Course topics include: the role of the research diver, data collection methods and experimental design; advanced diving physiology and emergency management; nautical archaeology theory and methods; coral reef ecology and monitoring; and preparing scientific reports. Half of each day will be spent in the field diving in the College’s on-site underwater training lagoon, on historical shipwrecks and nearby reefs within the Florida Keys National Marine Sanctuary (including a dive with the Coral Restoration Foundation). Course prerequisites include Open Water scuba certification.
According to course instructor, Dr. Alex Brylske, “As funding gets tight, some institutions are cutting back or eliminating their scientific diving programs, making research diver training more of a challenge for students. With our summer program we hope to fill this void…and spending two weeks diving in Key West isn’t a bad thing either!”

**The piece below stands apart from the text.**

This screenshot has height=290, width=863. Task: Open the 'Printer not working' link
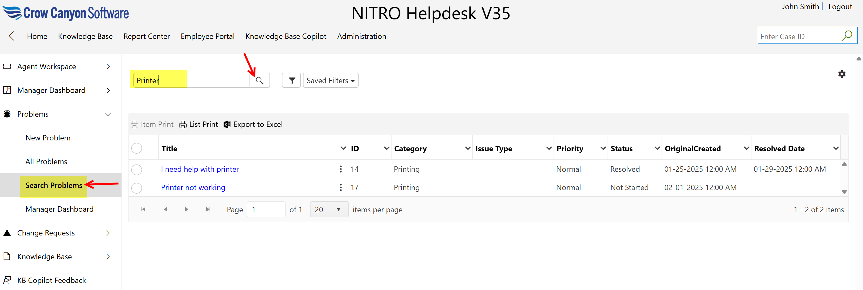(193, 188)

In 2011, FKCC became only the second community college in America to be granted AAUS membership—and the only one in Florida. The designation means that all scientific diving activities at the College’s James E. Lockwood Jr. School of Diving and Underwater Technology will function under the standards and guidelines of the AAUS. Students will enjoy vaster internship and employment opportunities through the affiliation. Organized in 1977, the Academy’s primary role is to sanction and support scientific diving research programs, enabling scientists and students to operate under exemption from OSHA commercial diving regulations.